══ RECORDED DATA

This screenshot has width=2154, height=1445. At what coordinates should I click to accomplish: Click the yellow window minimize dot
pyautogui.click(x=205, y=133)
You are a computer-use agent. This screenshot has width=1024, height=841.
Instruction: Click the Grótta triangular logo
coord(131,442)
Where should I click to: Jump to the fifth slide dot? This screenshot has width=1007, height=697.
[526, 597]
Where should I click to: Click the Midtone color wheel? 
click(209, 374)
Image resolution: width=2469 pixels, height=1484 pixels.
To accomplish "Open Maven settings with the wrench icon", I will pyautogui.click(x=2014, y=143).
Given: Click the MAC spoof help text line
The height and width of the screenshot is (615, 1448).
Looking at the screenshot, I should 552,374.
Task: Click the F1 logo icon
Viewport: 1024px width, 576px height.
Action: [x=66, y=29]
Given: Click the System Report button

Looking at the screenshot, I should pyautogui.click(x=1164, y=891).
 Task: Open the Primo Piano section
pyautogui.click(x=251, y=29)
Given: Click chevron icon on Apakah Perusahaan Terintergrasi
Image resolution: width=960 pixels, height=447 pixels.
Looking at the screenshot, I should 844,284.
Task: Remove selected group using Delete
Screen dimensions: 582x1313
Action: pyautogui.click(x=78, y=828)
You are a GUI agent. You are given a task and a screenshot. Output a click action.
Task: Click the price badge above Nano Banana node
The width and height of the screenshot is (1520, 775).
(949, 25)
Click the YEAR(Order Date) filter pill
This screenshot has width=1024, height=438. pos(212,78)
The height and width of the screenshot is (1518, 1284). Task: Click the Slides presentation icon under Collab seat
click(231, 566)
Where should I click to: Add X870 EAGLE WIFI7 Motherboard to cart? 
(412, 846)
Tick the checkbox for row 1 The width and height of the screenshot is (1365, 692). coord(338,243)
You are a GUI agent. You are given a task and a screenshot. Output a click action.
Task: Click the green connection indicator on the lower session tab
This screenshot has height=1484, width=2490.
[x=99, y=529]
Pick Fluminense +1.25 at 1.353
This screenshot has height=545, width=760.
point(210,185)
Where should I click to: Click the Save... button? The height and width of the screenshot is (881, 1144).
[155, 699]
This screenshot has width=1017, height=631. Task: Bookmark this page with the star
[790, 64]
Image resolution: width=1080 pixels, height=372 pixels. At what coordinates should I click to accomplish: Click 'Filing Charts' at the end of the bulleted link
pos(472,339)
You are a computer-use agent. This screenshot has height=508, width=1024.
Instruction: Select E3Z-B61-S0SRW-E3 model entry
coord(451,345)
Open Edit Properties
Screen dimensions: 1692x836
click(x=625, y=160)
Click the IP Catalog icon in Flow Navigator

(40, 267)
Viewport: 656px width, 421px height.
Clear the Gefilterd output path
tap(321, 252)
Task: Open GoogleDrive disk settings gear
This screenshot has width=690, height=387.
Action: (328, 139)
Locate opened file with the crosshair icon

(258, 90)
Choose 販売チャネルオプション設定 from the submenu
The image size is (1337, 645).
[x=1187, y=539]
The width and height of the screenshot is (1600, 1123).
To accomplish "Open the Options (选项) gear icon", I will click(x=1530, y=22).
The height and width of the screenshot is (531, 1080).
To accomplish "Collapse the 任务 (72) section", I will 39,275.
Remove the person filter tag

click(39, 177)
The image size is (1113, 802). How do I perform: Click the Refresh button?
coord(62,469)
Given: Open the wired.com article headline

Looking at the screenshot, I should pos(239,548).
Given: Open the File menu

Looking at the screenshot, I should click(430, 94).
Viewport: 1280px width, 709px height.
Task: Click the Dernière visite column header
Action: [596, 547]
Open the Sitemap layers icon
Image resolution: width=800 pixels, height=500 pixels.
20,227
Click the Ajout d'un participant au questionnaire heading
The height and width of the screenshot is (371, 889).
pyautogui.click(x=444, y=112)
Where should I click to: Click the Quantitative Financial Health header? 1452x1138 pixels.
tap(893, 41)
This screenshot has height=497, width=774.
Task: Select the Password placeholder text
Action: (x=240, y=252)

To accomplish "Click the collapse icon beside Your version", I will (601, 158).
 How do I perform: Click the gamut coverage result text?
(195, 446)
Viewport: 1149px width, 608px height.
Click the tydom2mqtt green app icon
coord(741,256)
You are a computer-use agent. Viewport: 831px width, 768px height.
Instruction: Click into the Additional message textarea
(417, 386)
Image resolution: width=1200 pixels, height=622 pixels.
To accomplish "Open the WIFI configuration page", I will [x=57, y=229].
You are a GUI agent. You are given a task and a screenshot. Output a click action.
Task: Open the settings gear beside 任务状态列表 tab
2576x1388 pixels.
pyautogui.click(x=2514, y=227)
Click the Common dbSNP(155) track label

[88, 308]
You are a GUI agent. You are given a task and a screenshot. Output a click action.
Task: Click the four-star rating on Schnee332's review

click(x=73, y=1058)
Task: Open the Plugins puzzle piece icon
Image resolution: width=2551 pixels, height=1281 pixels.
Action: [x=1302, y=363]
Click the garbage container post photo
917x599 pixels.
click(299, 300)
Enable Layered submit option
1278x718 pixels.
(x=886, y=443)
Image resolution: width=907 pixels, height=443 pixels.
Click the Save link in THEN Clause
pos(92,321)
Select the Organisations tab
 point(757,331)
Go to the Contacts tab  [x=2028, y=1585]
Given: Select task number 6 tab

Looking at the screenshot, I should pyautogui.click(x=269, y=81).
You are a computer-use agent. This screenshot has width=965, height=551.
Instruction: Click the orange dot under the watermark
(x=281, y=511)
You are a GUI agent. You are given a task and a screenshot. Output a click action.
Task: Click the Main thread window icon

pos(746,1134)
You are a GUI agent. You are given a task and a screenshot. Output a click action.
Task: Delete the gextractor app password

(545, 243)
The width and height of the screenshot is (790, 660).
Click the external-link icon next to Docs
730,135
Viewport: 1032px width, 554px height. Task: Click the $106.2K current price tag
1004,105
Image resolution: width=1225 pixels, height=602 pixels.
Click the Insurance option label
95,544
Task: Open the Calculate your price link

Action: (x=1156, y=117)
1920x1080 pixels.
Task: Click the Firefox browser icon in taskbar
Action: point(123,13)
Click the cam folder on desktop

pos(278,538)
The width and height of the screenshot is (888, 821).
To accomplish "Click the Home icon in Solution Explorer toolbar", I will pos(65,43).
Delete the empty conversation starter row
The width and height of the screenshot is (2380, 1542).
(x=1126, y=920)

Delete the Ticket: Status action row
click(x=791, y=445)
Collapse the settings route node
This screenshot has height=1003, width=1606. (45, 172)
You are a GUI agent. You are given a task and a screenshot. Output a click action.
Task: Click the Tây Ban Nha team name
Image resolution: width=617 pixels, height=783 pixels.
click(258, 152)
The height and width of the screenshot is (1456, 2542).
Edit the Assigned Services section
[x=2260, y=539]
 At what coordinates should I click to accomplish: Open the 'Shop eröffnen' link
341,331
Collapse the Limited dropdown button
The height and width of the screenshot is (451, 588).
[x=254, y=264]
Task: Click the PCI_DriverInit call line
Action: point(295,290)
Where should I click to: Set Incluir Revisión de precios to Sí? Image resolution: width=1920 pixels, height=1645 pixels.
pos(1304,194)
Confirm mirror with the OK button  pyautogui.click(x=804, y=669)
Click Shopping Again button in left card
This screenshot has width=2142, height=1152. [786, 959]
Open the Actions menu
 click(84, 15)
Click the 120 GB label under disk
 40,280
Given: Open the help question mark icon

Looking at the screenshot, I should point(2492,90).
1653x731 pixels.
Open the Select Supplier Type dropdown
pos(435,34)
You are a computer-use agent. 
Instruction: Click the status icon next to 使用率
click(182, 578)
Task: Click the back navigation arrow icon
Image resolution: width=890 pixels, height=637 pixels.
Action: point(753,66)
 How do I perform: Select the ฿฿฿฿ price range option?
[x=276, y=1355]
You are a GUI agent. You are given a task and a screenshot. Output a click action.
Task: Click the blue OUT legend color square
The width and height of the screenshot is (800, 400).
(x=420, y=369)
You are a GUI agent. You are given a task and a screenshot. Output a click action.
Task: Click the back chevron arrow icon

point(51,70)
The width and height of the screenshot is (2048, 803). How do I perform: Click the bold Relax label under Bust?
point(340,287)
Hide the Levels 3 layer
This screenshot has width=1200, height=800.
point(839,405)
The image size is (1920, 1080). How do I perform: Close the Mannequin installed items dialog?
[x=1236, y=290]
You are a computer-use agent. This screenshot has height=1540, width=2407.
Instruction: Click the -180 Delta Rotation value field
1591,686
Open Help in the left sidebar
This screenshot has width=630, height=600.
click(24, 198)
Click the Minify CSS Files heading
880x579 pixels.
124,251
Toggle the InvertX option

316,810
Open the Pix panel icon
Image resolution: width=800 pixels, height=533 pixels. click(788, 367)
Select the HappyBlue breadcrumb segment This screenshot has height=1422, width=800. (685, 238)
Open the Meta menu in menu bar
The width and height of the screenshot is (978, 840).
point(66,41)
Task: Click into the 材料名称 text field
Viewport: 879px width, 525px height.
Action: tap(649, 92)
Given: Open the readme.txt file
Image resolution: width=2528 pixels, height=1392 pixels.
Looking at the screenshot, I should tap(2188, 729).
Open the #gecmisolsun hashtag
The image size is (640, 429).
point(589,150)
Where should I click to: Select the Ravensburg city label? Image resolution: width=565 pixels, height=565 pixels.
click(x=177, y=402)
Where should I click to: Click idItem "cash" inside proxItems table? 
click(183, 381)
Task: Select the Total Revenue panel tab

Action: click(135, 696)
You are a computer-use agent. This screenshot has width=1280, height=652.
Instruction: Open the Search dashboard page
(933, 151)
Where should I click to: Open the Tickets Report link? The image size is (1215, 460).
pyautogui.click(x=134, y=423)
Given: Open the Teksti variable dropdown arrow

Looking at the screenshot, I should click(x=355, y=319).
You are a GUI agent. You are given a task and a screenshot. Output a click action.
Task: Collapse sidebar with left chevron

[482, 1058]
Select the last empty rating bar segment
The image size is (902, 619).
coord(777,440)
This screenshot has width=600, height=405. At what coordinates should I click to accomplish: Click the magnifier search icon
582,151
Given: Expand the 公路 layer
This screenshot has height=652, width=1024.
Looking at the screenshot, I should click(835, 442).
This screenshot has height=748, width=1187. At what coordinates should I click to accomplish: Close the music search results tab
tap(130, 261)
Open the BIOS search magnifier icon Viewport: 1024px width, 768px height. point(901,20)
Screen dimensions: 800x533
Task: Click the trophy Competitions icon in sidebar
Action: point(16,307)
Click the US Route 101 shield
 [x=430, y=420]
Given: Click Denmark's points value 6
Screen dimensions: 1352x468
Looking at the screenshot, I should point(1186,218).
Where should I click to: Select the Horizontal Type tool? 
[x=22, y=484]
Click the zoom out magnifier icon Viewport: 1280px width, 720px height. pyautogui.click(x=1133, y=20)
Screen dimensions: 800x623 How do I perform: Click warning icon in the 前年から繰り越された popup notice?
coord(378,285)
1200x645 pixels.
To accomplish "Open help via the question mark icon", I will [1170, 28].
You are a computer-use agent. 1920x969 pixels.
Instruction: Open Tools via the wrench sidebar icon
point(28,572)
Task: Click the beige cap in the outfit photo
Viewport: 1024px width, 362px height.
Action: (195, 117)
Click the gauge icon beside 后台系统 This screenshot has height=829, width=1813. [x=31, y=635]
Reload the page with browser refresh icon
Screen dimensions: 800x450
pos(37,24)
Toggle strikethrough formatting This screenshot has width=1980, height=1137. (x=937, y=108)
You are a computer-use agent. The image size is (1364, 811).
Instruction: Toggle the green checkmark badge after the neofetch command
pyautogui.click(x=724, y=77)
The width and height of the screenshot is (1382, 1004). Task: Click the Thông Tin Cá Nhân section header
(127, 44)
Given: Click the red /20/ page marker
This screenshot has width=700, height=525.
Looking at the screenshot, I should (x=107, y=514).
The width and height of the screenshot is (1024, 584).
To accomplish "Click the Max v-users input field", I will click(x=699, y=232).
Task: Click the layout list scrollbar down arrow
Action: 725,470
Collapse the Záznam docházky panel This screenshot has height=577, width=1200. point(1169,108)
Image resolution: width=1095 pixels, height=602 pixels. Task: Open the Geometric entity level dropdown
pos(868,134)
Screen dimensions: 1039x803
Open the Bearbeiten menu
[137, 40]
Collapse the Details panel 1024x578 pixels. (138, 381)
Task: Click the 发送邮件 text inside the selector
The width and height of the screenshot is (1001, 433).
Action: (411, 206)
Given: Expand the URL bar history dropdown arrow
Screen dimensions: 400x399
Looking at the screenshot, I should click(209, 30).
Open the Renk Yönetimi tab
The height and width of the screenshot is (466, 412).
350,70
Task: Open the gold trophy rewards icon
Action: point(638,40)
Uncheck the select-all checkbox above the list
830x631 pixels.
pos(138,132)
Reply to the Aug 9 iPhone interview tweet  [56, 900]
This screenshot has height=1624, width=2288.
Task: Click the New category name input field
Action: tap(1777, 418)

════

■ INSTRUCTIONS FOR THE TASK
Give the lines of the material above as a JSON list of strings, one string per line and no blank lines. Cover only the lines from the start of the material through the line containing "pyautogui.click(x=251, y=29)", with both ends included.

■ OUTPUT FOR THIS EXERCISE
[
  "This screenshot has width=2154, height=1445. At what coordinates should I click to accomplish: Click the yellow window minimize dot",
  "pyautogui.click(x=205, y=133)",
  "You are a computer-use agent. This screenshot has width=1024, height=841.",
  "Instruction: Click the Grótta triangular logo",
  "coord(131,442)",
  "Where should I click to: Jump to the fifth slide dot? This screenshot has width=1007, height=697.",
  "[526, 597]",
  "Where should I click to: Click the Midtone color wheel? ",
  "click(209, 374)",
  "Image resolution: width=2469 pixels, height=1484 pixels.",
  "To accomplish \"Open Maven settings with the wrench icon\", I will pyautogui.click(x=2014, y=143).",
  "Given: Click the MAC spoof help text line",
  "The height and width of the screenshot is (615, 1448).",
  "Looking at the screenshot, I should 552,374.",
  "Task: Click the F1 logo icon",
  "Viewport: 1024px width, 576px height.",
  "Action: [x=66, y=29]",
  "Given: Click the System Report button",
  "Looking at the screenshot, I should pyautogui.click(x=1164, y=891).",
  " Task: Open the Primo Piano section",
  "pyautogui.click(x=251, y=29)"
]